* [GOALS]:
(1) Copy out the stretch from "JSON Schema specification" through "will be ignored." in the text on JSON Schema format validation, renaming "opt-in" to "explicitly enabled" wherever it appears.
(2) Carry on the text about JSON Schema format validation from the point where it ends.

* [SOURCE DOCUMENT]:
Validation of JSON Schema formats

Format validation has always been a difficult area, as it is not possible to find an optimal balance between validation performance, correctness and security – these objectives are contradictory, and, depending on your application, you would need a different approach to validate the same format.

JSON Schema specification evolved to the point of declaring format validation as an optional, opt-in behaviour, and Ajv v7 made the same choice – formats are now released as a separate package ajv-formats.

Unlike JSON Schema specifies, Ajv does not just quietly ignore formats – it would have been error-prone – you have to explicitly configure it for the desired behaviour (or do not use formats in the schemas).

You have several options:

1. Fully disable format validation with the option `validateFormats: false`. In this case, even if you use formats in the schema, they will be ignored.

2. Define the list of formats that you want to be ignored by passing `true` values for some formats in `formats` option:

 new Ajv({formats: {email: true}})

* [DATA BLOCK]:
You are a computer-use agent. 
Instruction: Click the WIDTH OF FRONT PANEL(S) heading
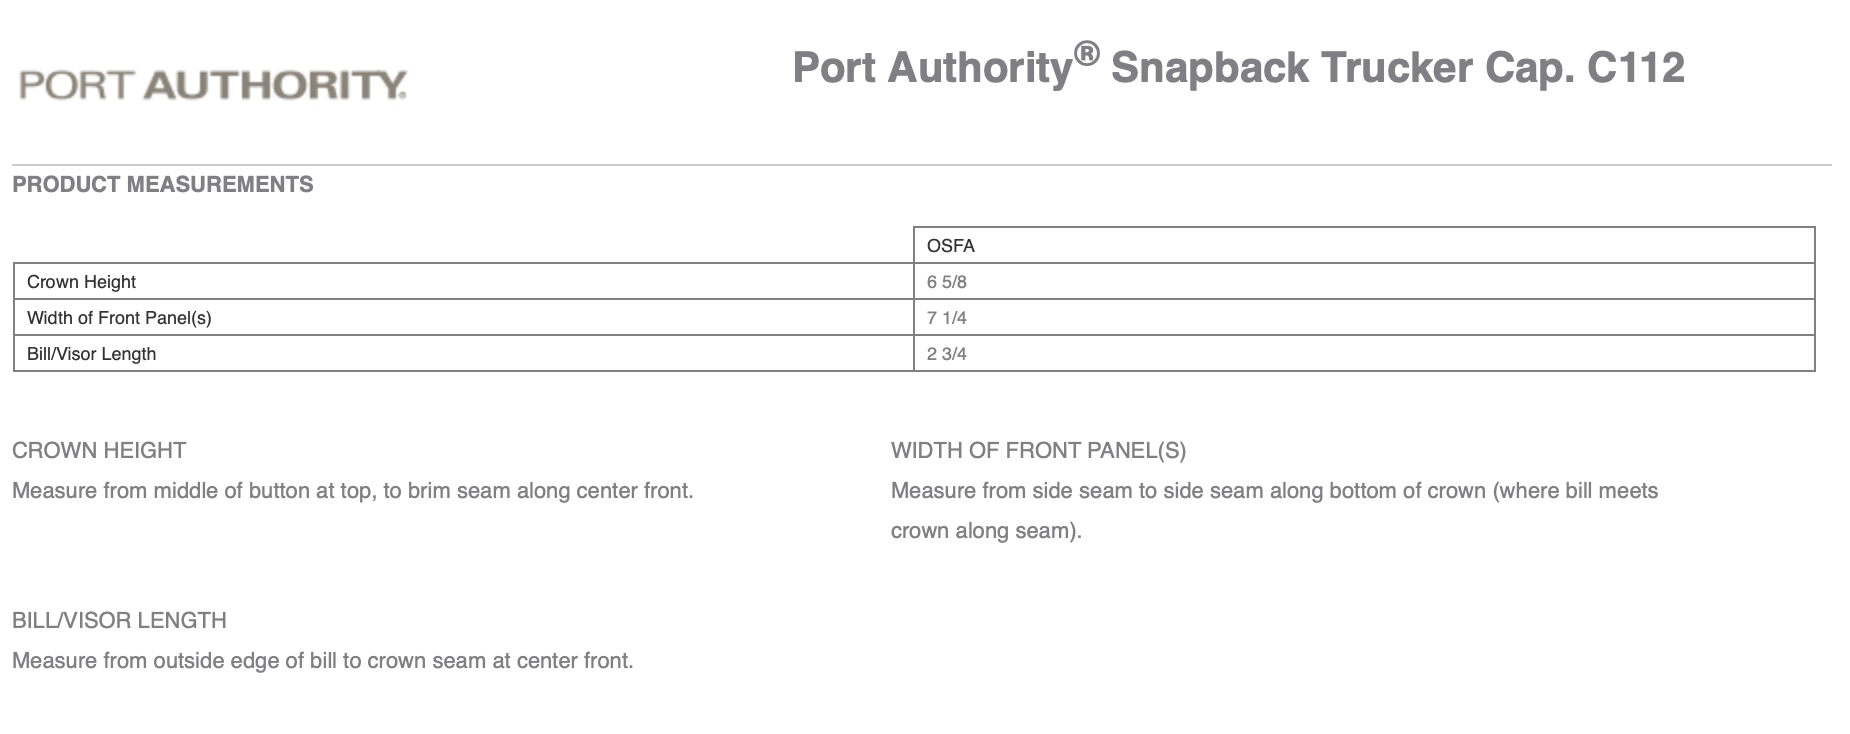tap(1038, 450)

* [TASK RESPONSES]:
(1)
JSON Schema specification evolved to the point of declaring format validation as an optional, explicitly enabled behaviour, and Ajv v7 made the same choice – formats are now released as a separate package ajv-formats.

Unlike JSON Schema specifies, Ajv does not just quietly ignore formats – it would have been error-prone – you have to explicitly configure it for the desired behaviour (or do not use formats in the schemas).

You have several options:

1. Fully disable format validation with the option `validateFormats: false`. In this case, even if you use formats in the schema, they will be ignored.

(2)
The configuration above would allow and ignore `email` format in your schemas, but would still throw an exception if any other format is used. This approach is more performant than passing regular expressions `/.*/` or function `() => true` because they would have to be executed, and in case of `true` no validation code is generated when this format is used.

3. Use ajv-formats package – it includes all formats previously shipped as part of Ajv, some of the formats have two options – more performant and more correct (`fast` and `full` – see the docs to ajv-formats).

4. Define your own functions (or use some a 3rd party library) to validate formats that suit your application – you can pass functions to ajv for each format you use and you can even use asynchronous validation if, for example, you want to validate the existence and/or configuration of domain name as part of `email` or `hostname` validation.

The last approach to validate formats – defining your own functions or using a library – is strongly recommended as it allows you to achieve the right balance between validation security, speed and correctness that fits your application.

JSON Schema draft 4 should be used with version 6

Draft 4 of the JSON Schema is the first version that Ajv supported, and since then there were several important changes in the specification that made supporting multiple versions of JSON Schema in the same code unnecessarily complex.

JSON Schema draft 2019-09 has introduced further complexity, so the support for draft 4 was removed.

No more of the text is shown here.